Aim of the exercise
Reproduce the entries in full, with no changes.

[Opening Raw data section]

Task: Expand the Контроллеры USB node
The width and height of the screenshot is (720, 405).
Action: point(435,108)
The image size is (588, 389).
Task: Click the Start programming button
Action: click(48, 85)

[Closing Raw data section]

Your response
Task: Expand the Контроллеры USB node
The width and height of the screenshot is (720, 405).
Action: point(435,108)
The image size is (588, 389).
Task: Click the Start programming button
Action: click(48, 85)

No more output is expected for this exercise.